Makna Filosofis dari Tokoh Punakawan (Gareng – Bagian 2)

0
2107

Gareng adalah tokoh punakawan yang memiliki tampilan fisik jauh dari kata ganteng atau sempurna seperti para ksatria Pandawa yang memilik fisik paras rupawan. Dia suka bercanda dan memiliki ketulusan pengabdian terhadap tuannya.

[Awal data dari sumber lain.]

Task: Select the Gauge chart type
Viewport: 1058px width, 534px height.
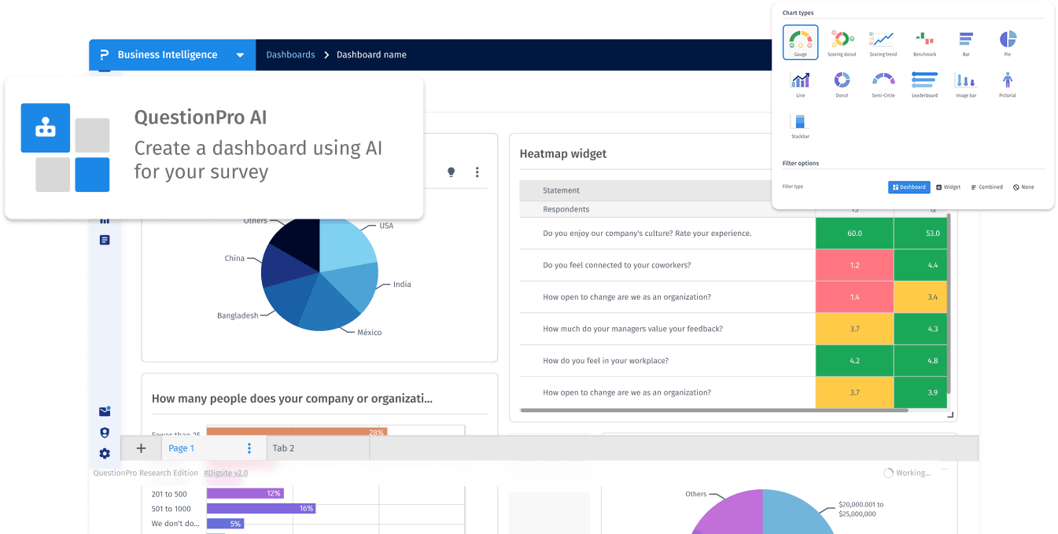Action: pos(800,42)
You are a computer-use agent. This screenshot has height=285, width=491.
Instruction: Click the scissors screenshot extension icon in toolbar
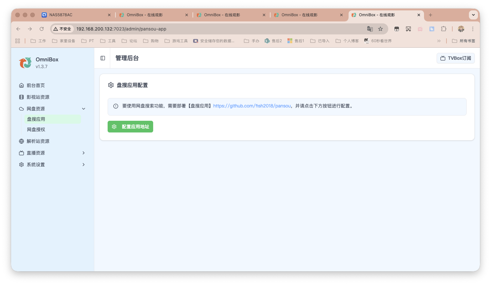[408, 29]
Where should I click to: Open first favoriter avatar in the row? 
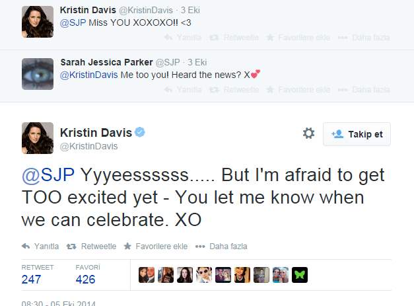[147, 275]
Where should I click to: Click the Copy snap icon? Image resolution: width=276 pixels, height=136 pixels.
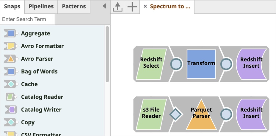pos(11,122)
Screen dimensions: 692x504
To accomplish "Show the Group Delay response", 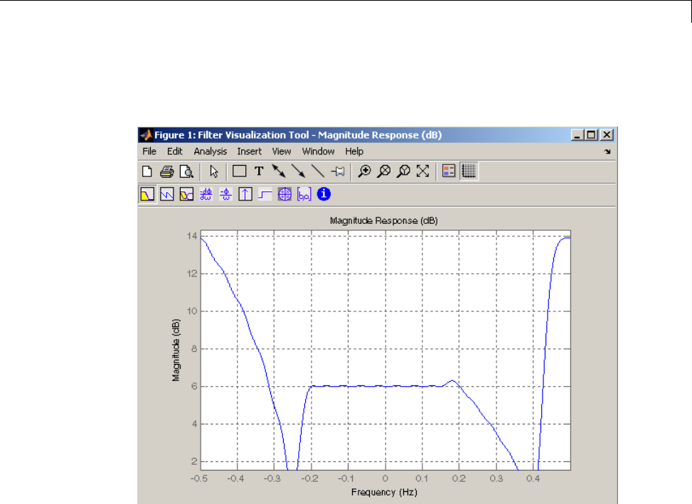I will [206, 194].
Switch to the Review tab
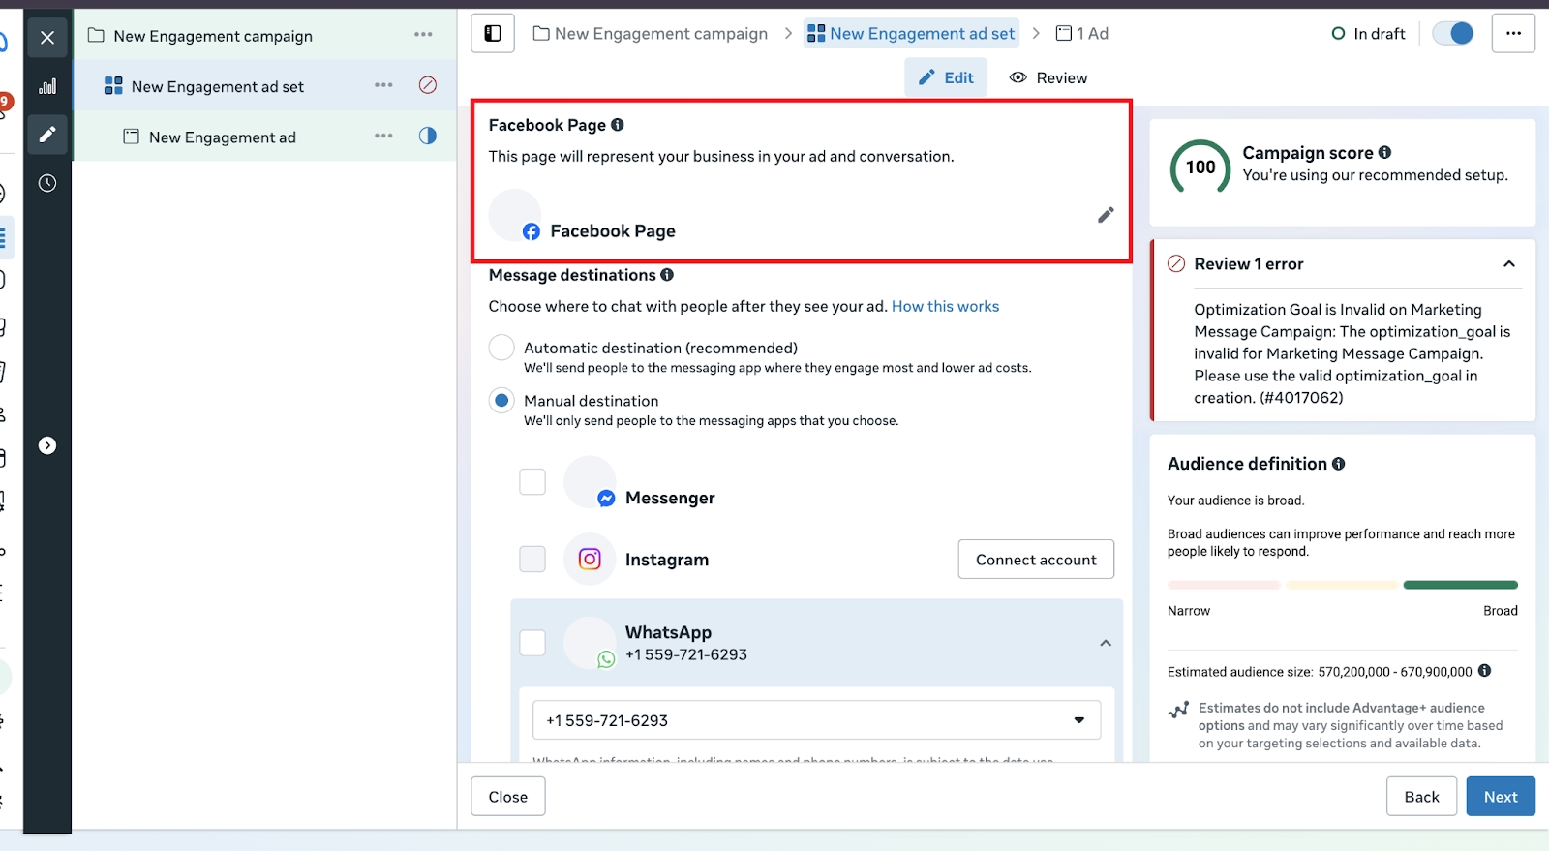The width and height of the screenshot is (1549, 851). click(1048, 77)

Gareng adalah punakawan yang berkaki pincang. Hal ini merupakan sebuah sanepa dari sifat Gareng sebagai kawula yang selalu hati-hati dalam bertindak. Selain itu, cacat fisik Gareng yang lain adalah tangan yang ciker atau patah. Ini adalah sanepa bahwa Gareng memiliki sifat tidak suka mengambil hak milik orang lain. Diceritakan bahwa tumit kanannya terkena semacam penyakit bubul. Nama lengkap dari Gareng sebenarnya adalah Nala Gareng, hanya saja masyarakat sekarang lebih akrab dengan sebutan “Gareng”.

Jauh sebelum menjadi seorang punakawan, Gareng adalah sosok satria sakti dan tampan bernama Bambang Sukodadi dari padepokan Bluktiba. Dengan segala kelebihannya tersebut, Bambang Sukodadi menjadi sombong dan selalu menantang setiap ksatria yang dia temui. Kesombongan Bambang Sukodadi berakhir ketika dia selesai melakukan pertapaan panjangnya.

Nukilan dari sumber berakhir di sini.